Two taxis. Two very different experiences.

Despite enjoying one of the most beautiful dramatic recitations I’ve heard, I left taxi #1 feeling depressed. Depressed that someone so talented could be underutilized by society and so seemingly unaware of the million ways he could use his enormous talents to create a joyful life for himself and others. I left taxi #2 feeling inspired. Inspired that this taxi driver saw Uber not as his employer, but as his partner and more over as his future competitor as he planned to take advantage of the same trends that made Uber itself possible.

It turns out that for France, as for Hamlet, to be or not to be is also the question. It’s not an easy question either. Innovation fuels growth and leads to better quality of life. But it challenges, disrupts and destroys existing systems. That’s the essence of innovation and the French understand this very well. Creating something new out of the ashes of the old is the story of the French Revolution, which unlike its American precedent 13 years earlier, succeeded in upending society in its very stronghold of tradition and privilege, not simply in a colony 4000 miles away.

Despite what minsters like Montebourg hope to be true, it’s impossible to expect that entrepreneurs can only innovate in complete greenfield areas where no existing producers will ever be challenged. What surprises me, though, is that France hasn’t figured out how to use its generous social system as a way to really excel at innovation. In the U.S., losing a job (this includes quiting a job to start a company) means losing health insurance, losing retirement benefits, losing tax breaks.

If France wants to truly lead the world in innovation as President after President, Minister after Minister says, then it needs to allow disruption to occur, letting its social system lesson the pain as some business fail, and others spring up. The French revolution was successful at changing society at great cost.

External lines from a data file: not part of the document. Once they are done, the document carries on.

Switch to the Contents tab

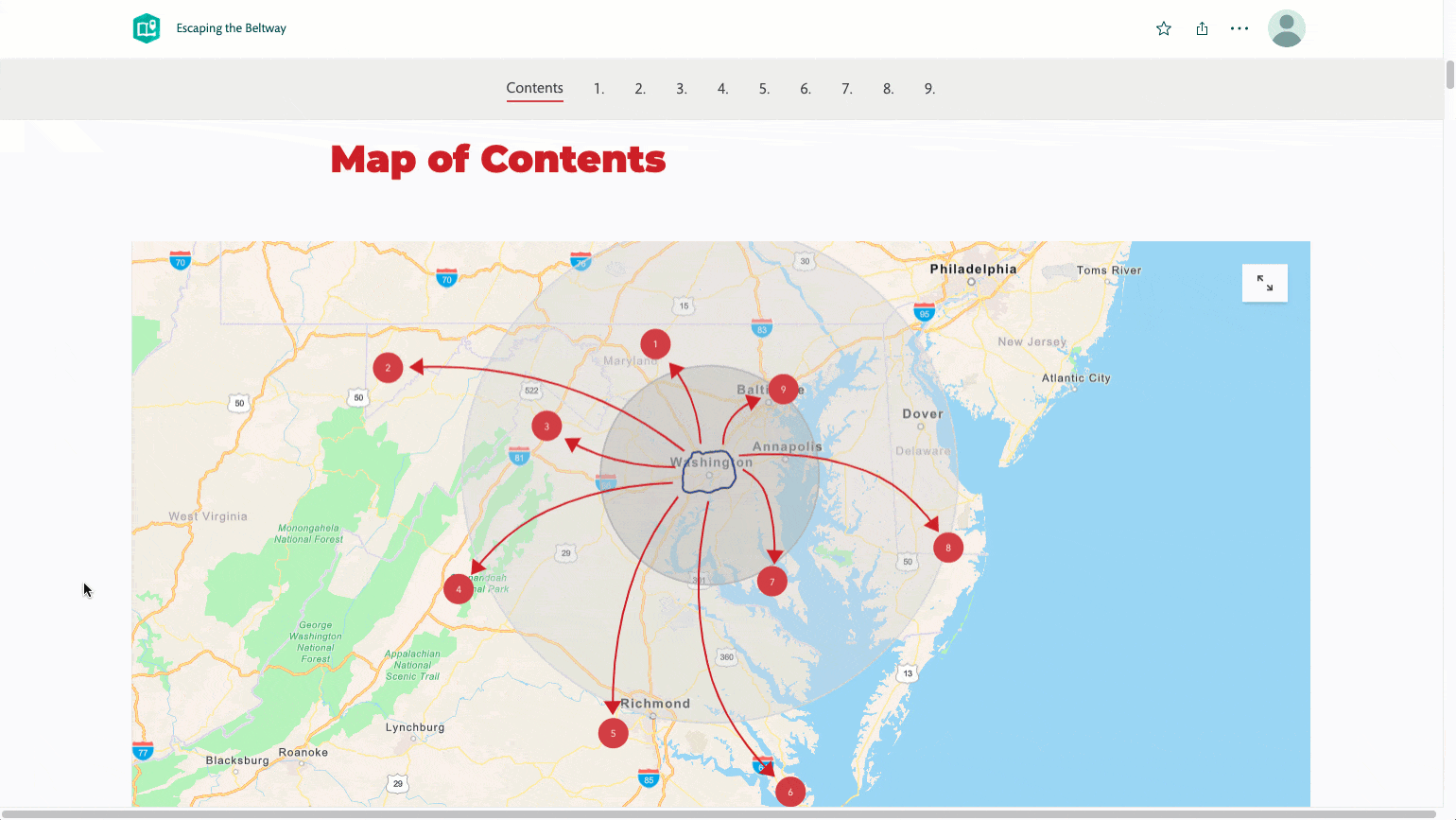click(x=534, y=88)
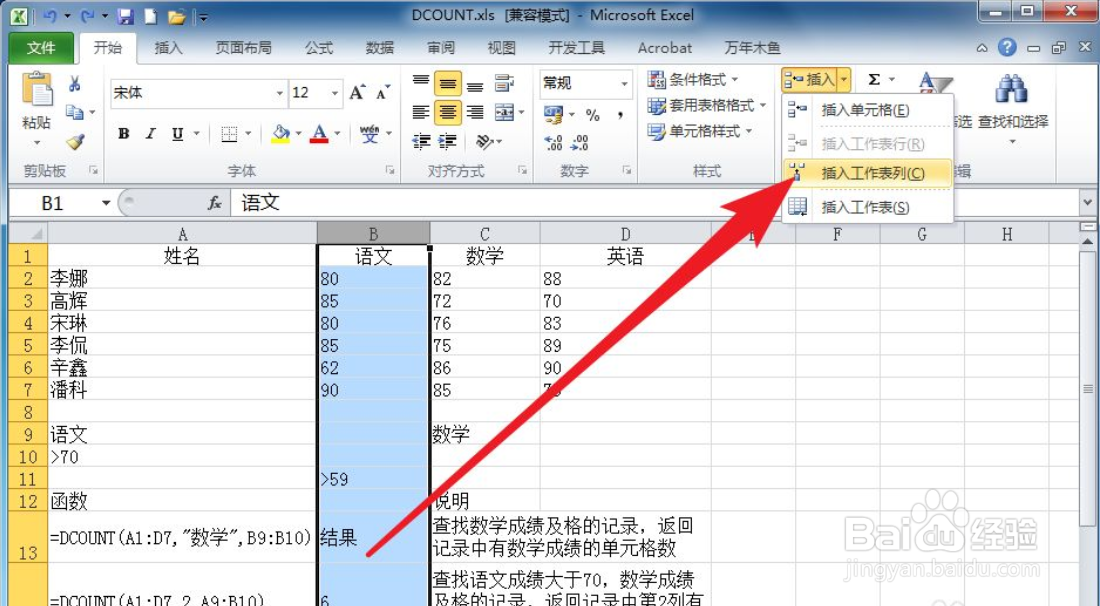Toggle bold formatting with the B icon
Screen dimensions: 1100x606
click(122, 135)
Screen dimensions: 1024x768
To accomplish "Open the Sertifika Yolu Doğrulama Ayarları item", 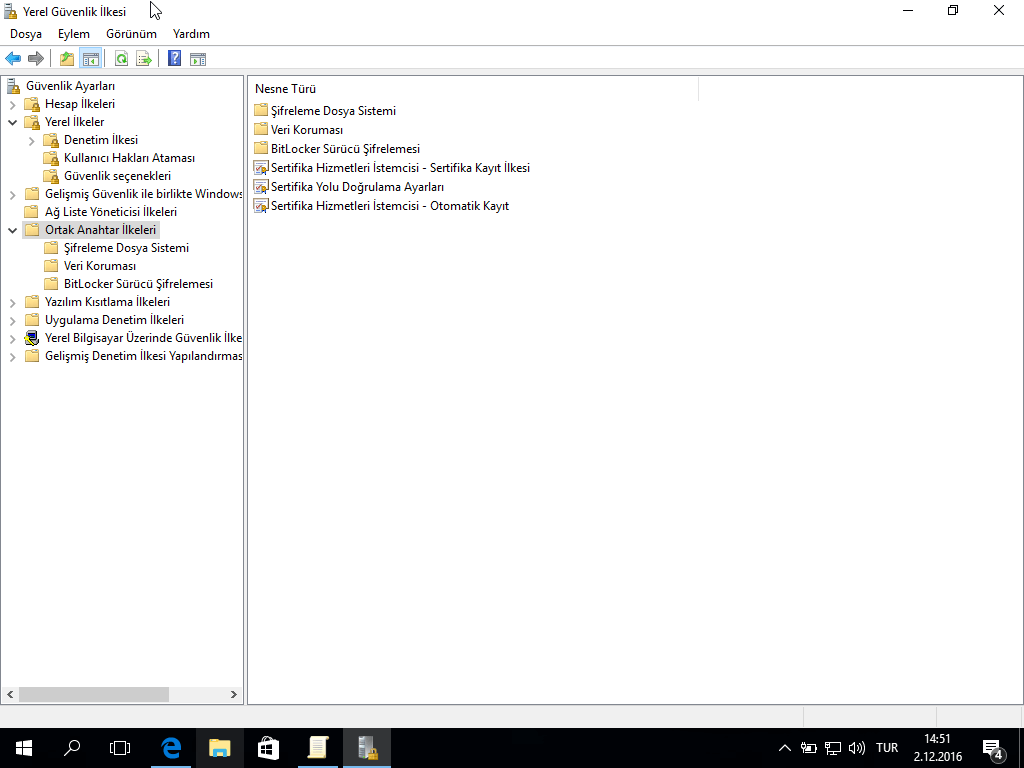I will tap(357, 187).
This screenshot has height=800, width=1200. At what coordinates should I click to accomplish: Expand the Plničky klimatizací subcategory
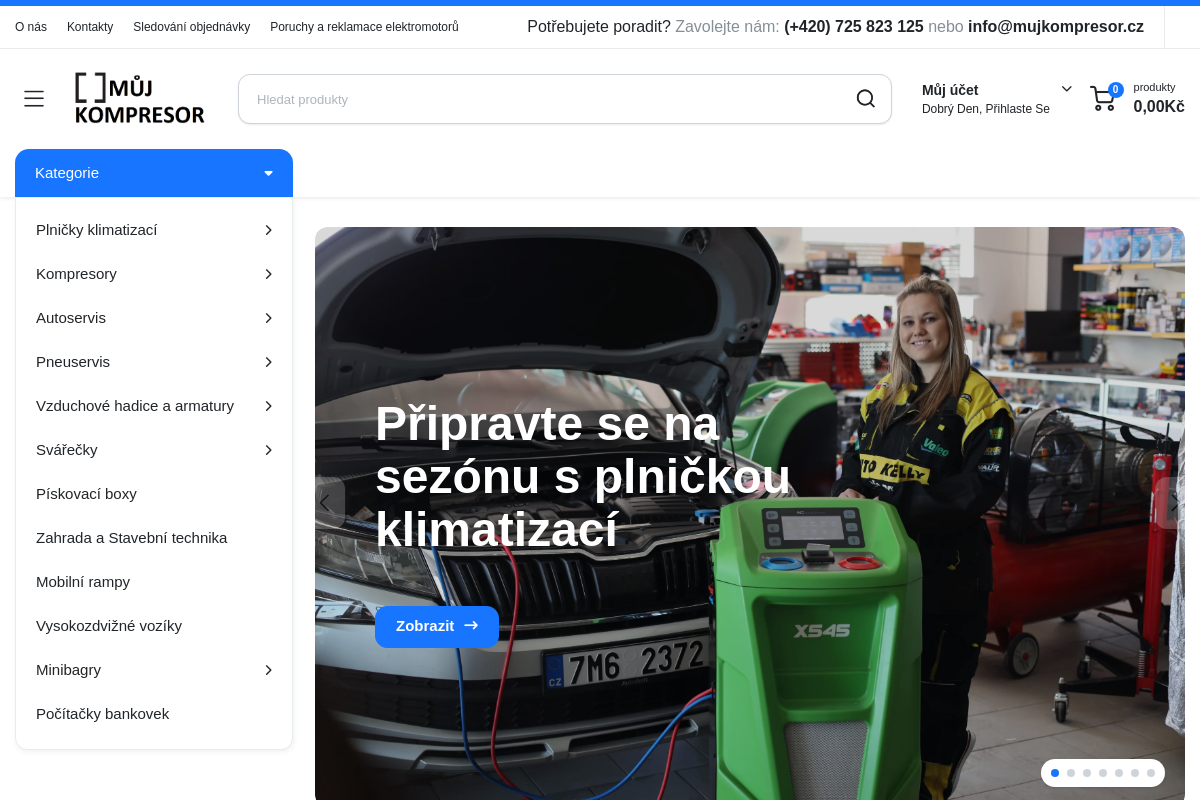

I believe the same is possible today with much less blood, thanks to the French safety net which can encourage individual risk taking necessary to succeed during a technology revolution.

To be clear, the real victim of the 15-minute law isn’t Uber. The world is a big place and Uber will be fine. And it’s not consumers who will have to wait longer for a taxi. Paris is a nice place to wait.

The real victim is the millions of would-be French entrepreneurs who will not be pulled up into a system that shows them the possibilities that open up when you build something that people want. Taxi #1 didn’t see this world before him. Taxi #2 did, simply because Uber existed.

Montebourg’s most ardent defense of the French system at LeWeb, the speech I listened to right before calling an Uber, was that in France, the producer is as protected as the consumer. The fundamental mistake he makes, however, is that in defending one producer, another, my Uber driver, is left out to dry. To be an innovative country that thrives in the next century or not. That is question. I hope that France chooses well.